Stray

By Maron Tate

 

Belly slit from the armpit to last rib—

we found it quivering and nearly dead

at the base of the mailbox, as if

the mailman had dropped it off earlier that morning

as if we were meant to find it.

 

I remember watching you fumble the kitten

into the sink bowl, slick

with rain and blood, you cupped warm

water against the back of its neck and dragged

hand down spine, flicked the filth

from its back,

stitched the cut closed

with a sewing needle and fishing line.

You let her rest in your hand until the little blue marbled

globes of her eyes glossed over with sleep

and vaulted shut, your pinky locked

in her jaw.

 

When I tell this story, I lie about her

making it through the night. The truth is:

there’s no telling what love might’ve done

had we loved in time—the kitten, each

other, the paper now peeling from the wall

above the stove—all that we could’ve

saved but never got the chance.

The way I tell it, she makes it through

that night and all the others.

 

Maron Tate attends the South Carolina Governor’s School for the Arts and Humanities.

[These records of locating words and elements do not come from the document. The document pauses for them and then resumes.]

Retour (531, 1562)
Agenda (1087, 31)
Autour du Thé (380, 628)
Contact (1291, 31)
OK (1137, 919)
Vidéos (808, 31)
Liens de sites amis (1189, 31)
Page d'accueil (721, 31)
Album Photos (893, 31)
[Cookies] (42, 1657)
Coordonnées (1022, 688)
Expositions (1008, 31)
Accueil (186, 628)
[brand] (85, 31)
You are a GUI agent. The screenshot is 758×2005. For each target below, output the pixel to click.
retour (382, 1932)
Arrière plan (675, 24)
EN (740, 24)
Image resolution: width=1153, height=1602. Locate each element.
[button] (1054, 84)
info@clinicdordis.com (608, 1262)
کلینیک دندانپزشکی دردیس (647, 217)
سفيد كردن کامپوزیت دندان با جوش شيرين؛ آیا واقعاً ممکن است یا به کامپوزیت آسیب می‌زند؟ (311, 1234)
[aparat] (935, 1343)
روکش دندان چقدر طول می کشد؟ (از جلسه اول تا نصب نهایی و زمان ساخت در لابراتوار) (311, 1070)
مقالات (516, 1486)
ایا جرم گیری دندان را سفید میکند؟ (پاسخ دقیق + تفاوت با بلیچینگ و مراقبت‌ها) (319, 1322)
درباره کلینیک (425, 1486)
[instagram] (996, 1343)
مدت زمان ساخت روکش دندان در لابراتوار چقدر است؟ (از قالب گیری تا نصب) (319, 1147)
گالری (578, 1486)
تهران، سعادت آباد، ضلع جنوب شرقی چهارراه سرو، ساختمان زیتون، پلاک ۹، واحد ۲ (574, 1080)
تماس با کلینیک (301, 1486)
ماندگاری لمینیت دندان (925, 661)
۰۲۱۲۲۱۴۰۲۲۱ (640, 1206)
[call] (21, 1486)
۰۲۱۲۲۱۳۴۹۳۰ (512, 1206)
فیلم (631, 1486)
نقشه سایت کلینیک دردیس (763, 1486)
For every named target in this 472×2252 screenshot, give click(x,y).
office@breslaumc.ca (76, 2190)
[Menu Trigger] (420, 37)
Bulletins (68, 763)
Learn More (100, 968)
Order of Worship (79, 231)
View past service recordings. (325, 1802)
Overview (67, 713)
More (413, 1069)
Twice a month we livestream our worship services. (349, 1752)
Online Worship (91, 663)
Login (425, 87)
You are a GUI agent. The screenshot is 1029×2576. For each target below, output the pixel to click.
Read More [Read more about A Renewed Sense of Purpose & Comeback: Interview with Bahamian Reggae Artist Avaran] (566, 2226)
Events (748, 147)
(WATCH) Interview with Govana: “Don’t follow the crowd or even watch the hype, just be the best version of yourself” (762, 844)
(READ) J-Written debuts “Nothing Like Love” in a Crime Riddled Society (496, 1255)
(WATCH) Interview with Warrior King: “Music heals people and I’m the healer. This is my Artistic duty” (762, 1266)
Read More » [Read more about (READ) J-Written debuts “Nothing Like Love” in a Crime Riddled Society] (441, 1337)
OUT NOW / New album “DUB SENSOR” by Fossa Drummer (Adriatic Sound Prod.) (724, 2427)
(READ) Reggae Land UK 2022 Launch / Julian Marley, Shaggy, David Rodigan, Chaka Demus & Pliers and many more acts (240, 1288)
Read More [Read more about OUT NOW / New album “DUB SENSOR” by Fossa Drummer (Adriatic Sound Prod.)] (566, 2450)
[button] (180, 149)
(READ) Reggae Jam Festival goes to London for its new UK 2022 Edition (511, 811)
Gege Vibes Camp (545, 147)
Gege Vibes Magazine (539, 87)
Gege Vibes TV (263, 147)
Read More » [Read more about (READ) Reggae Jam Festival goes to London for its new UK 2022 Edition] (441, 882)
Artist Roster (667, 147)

She was born in Spartanburg, South Carolina where she has two parents and a hound dog. She can usually be found either in the on-sale candy aisle of CVS, in the library worshipping dead Cuban poets of the 1930s, or in a yoga class trying to keep up with her ultra-healthy, ultra-flexible friends. She has won a total of three Gold Medals, two Silver Keys, and two honorable mentions in the Scholastic Art and Writing Awards. She also received honorable mention for a poem in the Leonard L. Milberg ‘53 Secondary School Poetry Competition, as well as first runner-up in the Nancy Thorp poetry contest. She had poetry published in Cargoes, a literary magazine for Hollins University. She will be attending Oxford College of Emory University in the fall.